— start RECORDS SHOWN —

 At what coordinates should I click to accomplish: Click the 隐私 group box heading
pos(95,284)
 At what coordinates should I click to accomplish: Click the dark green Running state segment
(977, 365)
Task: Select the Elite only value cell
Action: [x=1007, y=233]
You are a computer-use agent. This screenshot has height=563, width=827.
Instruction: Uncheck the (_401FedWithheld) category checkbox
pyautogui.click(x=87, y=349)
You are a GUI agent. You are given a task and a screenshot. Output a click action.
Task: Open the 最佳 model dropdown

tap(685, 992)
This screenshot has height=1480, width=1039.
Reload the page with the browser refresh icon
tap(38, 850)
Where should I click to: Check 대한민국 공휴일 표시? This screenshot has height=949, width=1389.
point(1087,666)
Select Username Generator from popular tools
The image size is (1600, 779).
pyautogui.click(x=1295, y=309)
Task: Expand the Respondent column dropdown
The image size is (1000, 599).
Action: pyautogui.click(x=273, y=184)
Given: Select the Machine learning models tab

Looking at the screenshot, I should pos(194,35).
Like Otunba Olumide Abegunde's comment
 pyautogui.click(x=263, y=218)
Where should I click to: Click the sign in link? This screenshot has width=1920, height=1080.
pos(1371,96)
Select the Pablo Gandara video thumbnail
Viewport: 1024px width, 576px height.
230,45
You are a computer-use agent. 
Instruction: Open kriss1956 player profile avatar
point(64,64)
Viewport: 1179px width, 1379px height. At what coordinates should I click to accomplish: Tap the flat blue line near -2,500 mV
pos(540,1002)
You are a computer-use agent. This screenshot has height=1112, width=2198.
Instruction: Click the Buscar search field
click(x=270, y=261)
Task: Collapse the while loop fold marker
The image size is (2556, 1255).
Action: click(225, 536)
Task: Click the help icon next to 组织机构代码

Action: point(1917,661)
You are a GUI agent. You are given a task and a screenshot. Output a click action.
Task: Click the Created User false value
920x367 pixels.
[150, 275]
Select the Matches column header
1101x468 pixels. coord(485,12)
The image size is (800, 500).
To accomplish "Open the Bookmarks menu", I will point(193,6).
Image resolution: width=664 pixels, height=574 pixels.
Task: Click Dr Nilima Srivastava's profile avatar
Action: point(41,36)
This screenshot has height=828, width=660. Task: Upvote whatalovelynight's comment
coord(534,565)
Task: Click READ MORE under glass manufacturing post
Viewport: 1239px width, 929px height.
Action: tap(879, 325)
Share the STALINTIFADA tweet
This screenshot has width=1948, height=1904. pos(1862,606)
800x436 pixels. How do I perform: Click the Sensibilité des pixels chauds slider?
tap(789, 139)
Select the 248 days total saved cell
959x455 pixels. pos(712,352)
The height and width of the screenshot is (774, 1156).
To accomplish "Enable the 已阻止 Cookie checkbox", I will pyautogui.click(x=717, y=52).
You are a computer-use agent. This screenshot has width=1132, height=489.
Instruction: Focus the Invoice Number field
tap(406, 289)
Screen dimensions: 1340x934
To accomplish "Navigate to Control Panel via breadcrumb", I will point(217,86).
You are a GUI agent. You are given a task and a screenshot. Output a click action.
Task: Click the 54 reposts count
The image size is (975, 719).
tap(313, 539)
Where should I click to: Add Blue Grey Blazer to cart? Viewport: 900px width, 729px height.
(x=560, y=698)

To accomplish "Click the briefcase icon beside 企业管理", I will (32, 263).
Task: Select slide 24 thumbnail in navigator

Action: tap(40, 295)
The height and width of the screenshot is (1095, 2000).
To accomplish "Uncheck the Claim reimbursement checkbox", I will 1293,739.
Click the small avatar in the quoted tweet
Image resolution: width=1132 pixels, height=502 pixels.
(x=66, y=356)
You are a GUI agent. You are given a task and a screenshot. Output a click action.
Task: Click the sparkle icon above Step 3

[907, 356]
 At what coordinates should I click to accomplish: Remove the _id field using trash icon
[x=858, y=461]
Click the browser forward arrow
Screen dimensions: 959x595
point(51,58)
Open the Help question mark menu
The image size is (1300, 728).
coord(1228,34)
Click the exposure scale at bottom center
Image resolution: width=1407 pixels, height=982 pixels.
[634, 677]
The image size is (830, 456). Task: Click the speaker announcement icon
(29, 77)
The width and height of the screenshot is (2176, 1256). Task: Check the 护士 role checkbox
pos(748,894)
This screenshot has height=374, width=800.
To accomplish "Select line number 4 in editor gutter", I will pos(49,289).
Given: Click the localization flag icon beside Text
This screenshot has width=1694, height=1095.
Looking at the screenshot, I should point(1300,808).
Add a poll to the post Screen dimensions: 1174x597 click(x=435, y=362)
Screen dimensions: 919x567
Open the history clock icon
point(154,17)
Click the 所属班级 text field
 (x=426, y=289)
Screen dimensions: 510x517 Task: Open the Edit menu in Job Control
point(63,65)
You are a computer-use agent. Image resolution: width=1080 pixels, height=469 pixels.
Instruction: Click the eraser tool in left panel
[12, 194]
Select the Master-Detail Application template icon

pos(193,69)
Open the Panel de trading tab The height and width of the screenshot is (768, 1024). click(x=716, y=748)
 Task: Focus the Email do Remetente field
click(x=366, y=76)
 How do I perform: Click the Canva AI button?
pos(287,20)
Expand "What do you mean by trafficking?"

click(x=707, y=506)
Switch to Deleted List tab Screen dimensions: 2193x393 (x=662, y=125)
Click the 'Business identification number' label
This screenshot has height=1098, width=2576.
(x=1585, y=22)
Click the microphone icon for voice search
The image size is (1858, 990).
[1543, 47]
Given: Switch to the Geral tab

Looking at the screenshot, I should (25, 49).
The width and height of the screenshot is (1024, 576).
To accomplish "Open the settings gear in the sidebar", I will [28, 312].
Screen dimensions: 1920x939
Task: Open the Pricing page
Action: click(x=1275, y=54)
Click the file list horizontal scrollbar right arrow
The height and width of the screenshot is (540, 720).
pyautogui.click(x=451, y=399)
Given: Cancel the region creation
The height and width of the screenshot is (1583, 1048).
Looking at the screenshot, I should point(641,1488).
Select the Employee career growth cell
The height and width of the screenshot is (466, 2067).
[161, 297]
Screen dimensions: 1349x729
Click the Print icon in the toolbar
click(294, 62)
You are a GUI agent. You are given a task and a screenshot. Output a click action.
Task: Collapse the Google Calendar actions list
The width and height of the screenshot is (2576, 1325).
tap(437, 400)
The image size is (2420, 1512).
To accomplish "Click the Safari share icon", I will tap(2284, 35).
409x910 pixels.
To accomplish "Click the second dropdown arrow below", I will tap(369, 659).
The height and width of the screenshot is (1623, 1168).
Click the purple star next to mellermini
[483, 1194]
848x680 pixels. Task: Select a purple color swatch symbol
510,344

— end RECORDS SHOWN —

■ OBJECTIVE
Copy out the listing from the line with "Open the Panel" up to and including the line with "Looking at the screenshot, I should (25, 49).".

■ EXERCISE ANSWER
Open the Panel de trading tab The height and width of the screenshot is (768, 1024). click(x=716, y=748)
 Task: Focus the Email do Remetente field
click(x=366, y=76)
 How do I perform: Click the Canva AI button?
pos(287,20)
Expand "What do you mean by trafficking?"

click(x=707, y=506)
Switch to Deleted List tab Screen dimensions: 2193x393 (x=662, y=125)
Click the 'Business identification number' label
This screenshot has height=1098, width=2576.
(x=1585, y=22)
Click the microphone icon for voice search
The image size is (1858, 990).
[1543, 47]
Given: Switch to the Geral tab

Looking at the screenshot, I should (25, 49).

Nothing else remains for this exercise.